▶ ASSIGNMENT 1:
From the passage on Fuzeon, list every health professional that a reader who is unsure is told to talk to before using the medicine.
▶ ASSIGNMENT 2:
Write the next part of the passage on Fuzeon, picking up after its final sentence.
PASSAGE FOR REVIEW below:
Fuzeon contains the active substance enfuvirtide and belongs to a group of medicines called ‘antiretrovirals’.

What Fuzeon is used for

Fuzeon is used for the treatment of Human Immune deficiency Virus (HIV) - in combination with other antiretroviral medicines in patients infected with HIV.

  • Your doctor has prescribed Fuzeon to help control your HIV infection.
  • Fuzeon is not a cure for HIV infection.

How Fuzeon works

HIV attacks cells in your blood called CD4 or T-cells. The virus needs to make contact with, and get inside these cells in order for the virus to multiply. Fuzeon helps by preventing this.

2. What you need to know before you use Fuzeon

Do not use Fuzeon if

  • you are allergic to enfuvirtide or any of the other ingredients of this medicine (listed in section 6).

If you are not sure, talk to your doctor, pharmacist or nurse before using Fuzeon.
End of PASSAGE FOR REVIEW.
DATA SHOWN below:
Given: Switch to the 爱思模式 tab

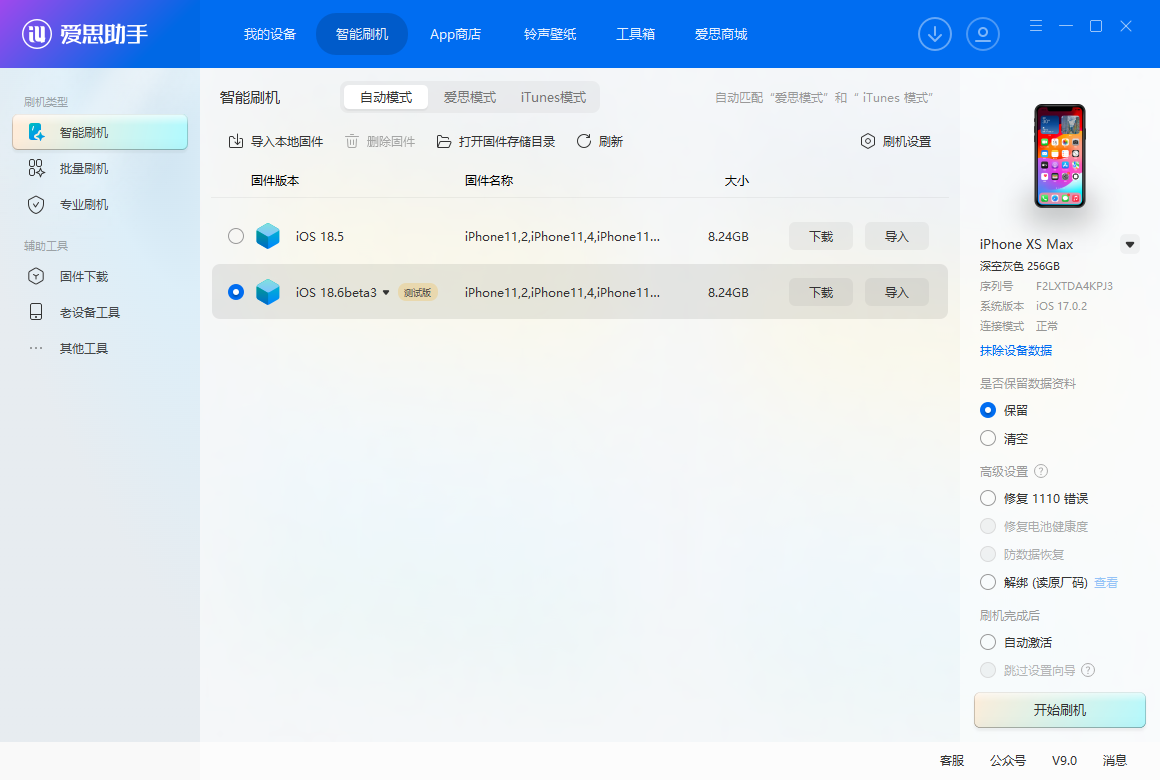Looking at the screenshot, I should (469, 97).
End of DATA SHOWN.
▶ EXERCISE RESULT 1:
doctor, pharmacist, nurse

▶ EXERCISE RESULT 2:
Warnings and precautions

Talk to your doctor, pharmacist or nurse before using Fuzeon if:

  • you have ever had any lung problems
  • you have ever had any kidney problems
  • you have chronic hepatitis B or C or another liver disease - you are more likely to get serious liver problems while using this medicine

Signs of previous infections

In some patients with advanced HIV infection (AIDS) and a history of opportunistic infections, signs and symptoms of inflammation from previous infections may occur soon after anti-HIV treatment is started. It is believed that these symptoms are due to a recovery of the body’s immune system. This improvement enables the body to fight infections that may have been present with no obvious symptoms. If you notice any symptoms of infection, please inform your doctor immediately.

Signs of autoimmune disorders

In addition to the opportunistic infections, autoimmune disorders (a condition that occurs when the immune system attacks healthy body tissue) may also occur after you start taking medicines for the treatment of your HIV infection. Autoimmune disorders may occur many months after the start of treatment. If you notice any symptoms of infection or other symptoms such as muscle weakness, weakness beginning in the hands and feet and moving up towards the trunk of the body, palpitations, tremor or hyperactivity, please inform your doctor immediately to seek necessary treatment.

Patients with liver disease

Patients with chronic hepatitis B or C and treated with anti-HIV therapy are at an increased risk for serious liver problems. Speak with your doctor if you have a history of liver disease.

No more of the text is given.